Description
I'll just start with some reproduction steps that I'm hoping someone else will be able to reproduce. This assumes you've compiled ripgrep with Rust 1.50 to a binary named rg-stable_1.50
and also compiled ripgrep with Rust nightly 2021-03-09 to a binary named rg-nightly_2021-03-09
(alternatively, compile with the beta release, as I've reproduced the problem there in a subsequent comment):
$ curl -LO 'https://burntsushi.net/stuff/subtitles2016-sample.en.gz'
% Total % Received % Xferd Average Speed Time Time Time Current
Dload Upload Total Spent Left Speed
100 265M 100 265M 0 0 32.1M 0 0:00:08 0:00:08 --:--:-- 33.4M
$ gunzip subtitles2016-sample.en.gz
$ time rg-stable_1.50 -c --no-mmap -a '[a-z]' subtitles2016-sample.en
31813587
real 1.601
user 1.467
sys 0.133
maxmem 7 MB
faults 0
$ time rg-nightly_2021-03-09 -c --no-mmap -a '[a-z]' subtitles2016-sample.en
31813587
real 3.973
user 3.837
sys 0.133
maxmem 7 MB
faults 0
Here is the relevant part of the profile I extracted by running the ripgrep compiled with nightly under perf
:
The key difference between Rust nightly and stable is the fact that it looks like i8x32::new
isn't being inlined. But it's not the only one. There are other functions showing up in the profile, like core::core_arch::x86::m256iExt::as_i32x8
, that aren't being inlined either. These are trivial cast functions, and them not being inlined is likely a bug. (So an alternative title for this issue might be, "some trivial functions aren't getting inlined in hot code paths." But I figured I'd start with the actual problem I'm seeing in case my analysis is wrong.)
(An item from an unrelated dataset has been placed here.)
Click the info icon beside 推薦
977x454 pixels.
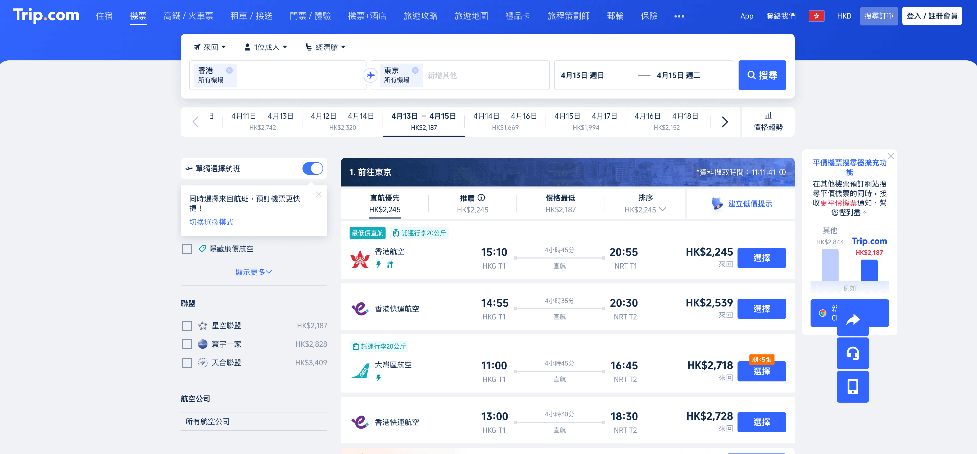[481, 198]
Initially I assumed that maybe something had changed in stdarch recently related to these code paths, but I don't see anything. So I'm a bit worried that perhaps something else changed that impacted inlining decisions, and this is an indirect effect. Alas, I'm stuck at this point and would love some help getting to the bottom of it.
It's possible, perhaps even likely, that this is related to #60637. I note that it is used to justify some inline(always)
annotations, but fn new
is left at just #[inline]
.
Perhaps there is a quick fix where we need to go over some of the lower level SIMD routines and make sure they're tagged with inline(always)
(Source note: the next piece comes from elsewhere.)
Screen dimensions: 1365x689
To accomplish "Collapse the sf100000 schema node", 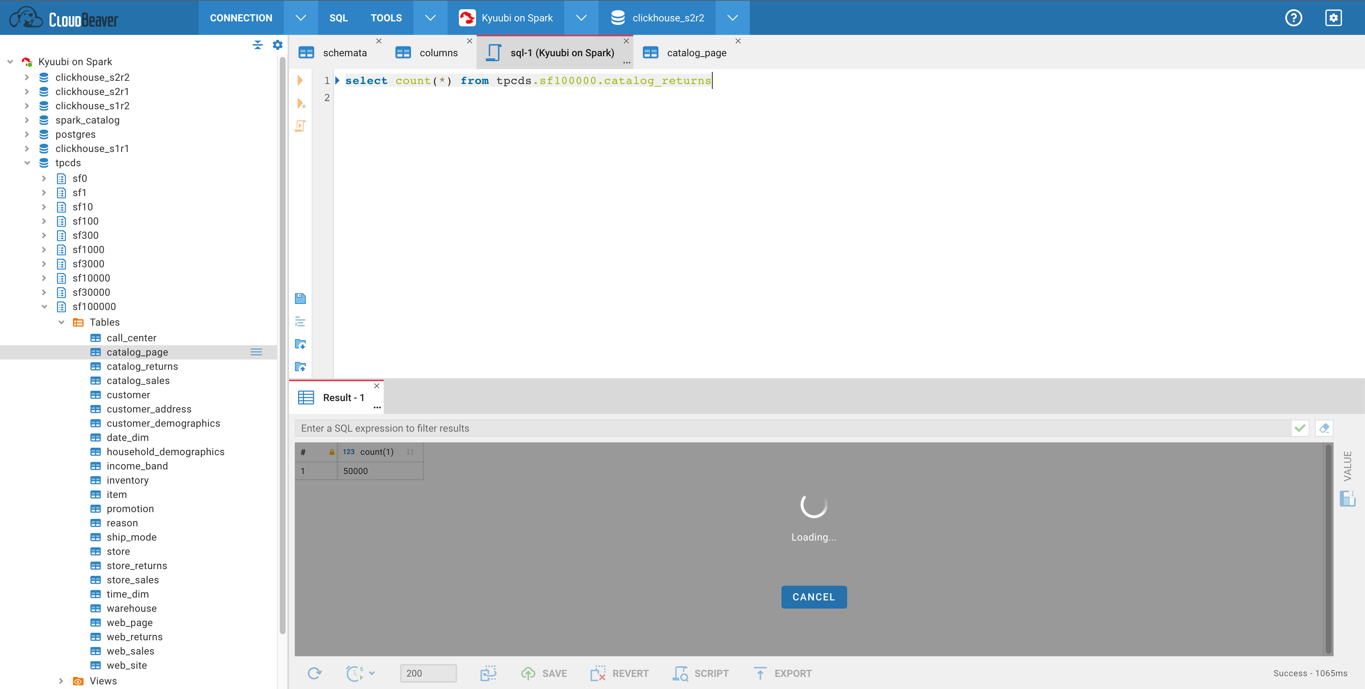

. But really, it seems to me like these functions really should be inlined automatically. I note that this doesn't look like a cross crate problem that might typically be a reason for preventing inlining. In particular, _mm256_setr_epi8
is being inlined (as one would expect), but the call to i8x32
in its implementation is the thing not being inlined. So this seems pretty suspicious to me.
Apologies for not narrowing this down more. A good next step might be to find the specific version of nightly that introduced this problem.